[EXERCISE GOAL] Every line that holds the word "Toggle" needs to be copied from the data below.
===== INPUT DATA =====
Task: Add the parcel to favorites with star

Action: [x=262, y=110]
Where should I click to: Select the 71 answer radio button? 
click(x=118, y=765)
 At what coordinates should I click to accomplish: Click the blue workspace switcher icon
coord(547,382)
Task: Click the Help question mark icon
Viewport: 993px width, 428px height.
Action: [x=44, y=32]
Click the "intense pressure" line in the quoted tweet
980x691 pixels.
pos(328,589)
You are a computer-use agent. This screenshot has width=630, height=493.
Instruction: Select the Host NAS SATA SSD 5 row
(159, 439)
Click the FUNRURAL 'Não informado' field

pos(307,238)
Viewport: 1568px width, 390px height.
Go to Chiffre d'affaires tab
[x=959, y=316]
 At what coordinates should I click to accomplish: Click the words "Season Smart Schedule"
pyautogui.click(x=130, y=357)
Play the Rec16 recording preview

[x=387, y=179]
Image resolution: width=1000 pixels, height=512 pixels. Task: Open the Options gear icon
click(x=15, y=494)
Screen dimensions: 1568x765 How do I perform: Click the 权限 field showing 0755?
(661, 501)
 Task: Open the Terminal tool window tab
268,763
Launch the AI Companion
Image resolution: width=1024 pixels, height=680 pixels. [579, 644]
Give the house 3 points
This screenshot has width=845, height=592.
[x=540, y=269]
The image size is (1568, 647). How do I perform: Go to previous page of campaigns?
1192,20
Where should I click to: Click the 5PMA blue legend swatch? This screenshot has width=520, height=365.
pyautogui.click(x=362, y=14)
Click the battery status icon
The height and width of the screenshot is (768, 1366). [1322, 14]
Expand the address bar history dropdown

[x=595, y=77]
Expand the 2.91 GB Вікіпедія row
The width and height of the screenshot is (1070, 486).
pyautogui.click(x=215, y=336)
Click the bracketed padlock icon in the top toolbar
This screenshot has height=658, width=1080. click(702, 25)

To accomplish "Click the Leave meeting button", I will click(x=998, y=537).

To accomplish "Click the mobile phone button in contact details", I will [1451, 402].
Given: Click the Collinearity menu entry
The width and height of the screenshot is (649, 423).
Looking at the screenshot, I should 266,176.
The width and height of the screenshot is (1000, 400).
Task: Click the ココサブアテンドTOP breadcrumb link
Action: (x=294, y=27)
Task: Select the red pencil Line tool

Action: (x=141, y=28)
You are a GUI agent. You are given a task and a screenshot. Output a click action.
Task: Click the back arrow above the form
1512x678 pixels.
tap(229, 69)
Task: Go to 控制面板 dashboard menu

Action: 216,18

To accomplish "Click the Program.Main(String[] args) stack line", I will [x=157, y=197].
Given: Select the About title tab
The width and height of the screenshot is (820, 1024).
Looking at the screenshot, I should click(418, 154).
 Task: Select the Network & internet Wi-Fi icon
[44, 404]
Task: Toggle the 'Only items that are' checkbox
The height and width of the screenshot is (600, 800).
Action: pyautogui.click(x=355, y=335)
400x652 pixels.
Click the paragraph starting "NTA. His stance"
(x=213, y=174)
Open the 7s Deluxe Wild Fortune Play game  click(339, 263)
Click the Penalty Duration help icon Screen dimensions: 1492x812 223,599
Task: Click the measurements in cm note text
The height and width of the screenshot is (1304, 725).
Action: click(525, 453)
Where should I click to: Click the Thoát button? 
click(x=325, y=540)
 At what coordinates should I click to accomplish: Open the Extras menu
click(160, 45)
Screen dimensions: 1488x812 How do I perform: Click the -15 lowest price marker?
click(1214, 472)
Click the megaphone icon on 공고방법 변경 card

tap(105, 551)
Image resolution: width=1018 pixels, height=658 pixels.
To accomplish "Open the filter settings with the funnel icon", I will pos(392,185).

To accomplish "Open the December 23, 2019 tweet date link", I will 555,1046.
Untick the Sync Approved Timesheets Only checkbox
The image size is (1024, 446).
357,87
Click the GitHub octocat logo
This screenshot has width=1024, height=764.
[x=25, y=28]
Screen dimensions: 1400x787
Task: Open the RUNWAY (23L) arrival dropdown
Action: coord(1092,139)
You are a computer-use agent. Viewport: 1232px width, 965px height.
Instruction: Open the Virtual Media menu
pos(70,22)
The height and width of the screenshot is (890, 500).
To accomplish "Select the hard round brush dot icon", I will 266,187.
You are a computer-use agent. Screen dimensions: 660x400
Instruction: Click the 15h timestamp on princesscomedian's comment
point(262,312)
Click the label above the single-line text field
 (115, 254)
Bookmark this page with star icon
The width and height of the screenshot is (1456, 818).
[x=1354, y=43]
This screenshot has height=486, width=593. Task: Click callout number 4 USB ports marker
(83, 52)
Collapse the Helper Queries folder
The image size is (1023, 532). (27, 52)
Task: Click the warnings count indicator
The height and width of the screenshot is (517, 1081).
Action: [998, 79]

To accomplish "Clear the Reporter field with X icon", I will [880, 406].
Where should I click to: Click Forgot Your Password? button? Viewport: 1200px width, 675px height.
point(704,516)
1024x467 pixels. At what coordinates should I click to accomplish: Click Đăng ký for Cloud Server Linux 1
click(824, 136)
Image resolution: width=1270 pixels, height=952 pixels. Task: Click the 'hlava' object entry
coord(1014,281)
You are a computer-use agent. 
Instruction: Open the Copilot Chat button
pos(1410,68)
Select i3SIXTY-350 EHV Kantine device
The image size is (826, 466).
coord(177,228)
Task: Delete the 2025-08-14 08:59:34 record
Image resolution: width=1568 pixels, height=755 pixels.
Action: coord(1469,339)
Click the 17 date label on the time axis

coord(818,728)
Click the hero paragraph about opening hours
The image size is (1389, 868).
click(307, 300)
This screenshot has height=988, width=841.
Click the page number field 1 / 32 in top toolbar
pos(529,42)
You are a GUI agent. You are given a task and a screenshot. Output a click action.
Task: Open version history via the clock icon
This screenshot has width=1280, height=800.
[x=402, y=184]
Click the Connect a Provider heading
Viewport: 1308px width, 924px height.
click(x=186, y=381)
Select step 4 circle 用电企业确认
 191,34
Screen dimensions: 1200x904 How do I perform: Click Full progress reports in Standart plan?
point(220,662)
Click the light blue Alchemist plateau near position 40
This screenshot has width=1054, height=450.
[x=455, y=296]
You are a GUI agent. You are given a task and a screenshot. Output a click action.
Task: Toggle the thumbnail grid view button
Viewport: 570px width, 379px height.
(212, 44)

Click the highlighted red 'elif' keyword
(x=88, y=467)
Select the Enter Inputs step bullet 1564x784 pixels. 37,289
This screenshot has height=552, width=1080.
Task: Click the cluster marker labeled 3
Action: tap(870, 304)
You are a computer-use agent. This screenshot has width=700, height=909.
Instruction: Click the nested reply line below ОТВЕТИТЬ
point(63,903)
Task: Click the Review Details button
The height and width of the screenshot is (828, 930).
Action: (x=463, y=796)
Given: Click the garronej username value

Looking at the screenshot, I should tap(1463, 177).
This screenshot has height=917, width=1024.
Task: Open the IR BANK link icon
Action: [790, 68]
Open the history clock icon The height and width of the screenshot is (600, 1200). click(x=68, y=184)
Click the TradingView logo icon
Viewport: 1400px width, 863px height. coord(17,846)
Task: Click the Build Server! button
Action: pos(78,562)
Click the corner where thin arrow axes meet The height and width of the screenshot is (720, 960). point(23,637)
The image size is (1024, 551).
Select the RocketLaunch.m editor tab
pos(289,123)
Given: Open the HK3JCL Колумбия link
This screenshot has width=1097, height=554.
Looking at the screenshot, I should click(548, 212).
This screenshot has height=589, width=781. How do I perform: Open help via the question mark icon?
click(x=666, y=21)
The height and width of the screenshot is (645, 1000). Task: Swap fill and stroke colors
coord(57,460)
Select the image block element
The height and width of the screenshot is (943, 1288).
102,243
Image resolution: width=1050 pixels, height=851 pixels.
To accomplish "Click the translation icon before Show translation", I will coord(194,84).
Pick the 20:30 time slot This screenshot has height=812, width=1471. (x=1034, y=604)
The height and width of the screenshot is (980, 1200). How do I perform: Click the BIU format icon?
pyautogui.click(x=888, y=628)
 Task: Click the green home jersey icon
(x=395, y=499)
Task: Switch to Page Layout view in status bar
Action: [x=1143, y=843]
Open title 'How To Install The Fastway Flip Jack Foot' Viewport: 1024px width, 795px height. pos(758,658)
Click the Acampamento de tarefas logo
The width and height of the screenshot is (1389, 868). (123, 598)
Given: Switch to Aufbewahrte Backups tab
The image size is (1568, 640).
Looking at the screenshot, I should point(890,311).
=====
[ANSWER TO THE EXERCISE]
Task: Toggle the 'Only items that are' checkbox
Task: Toggle the thumbnail grid view button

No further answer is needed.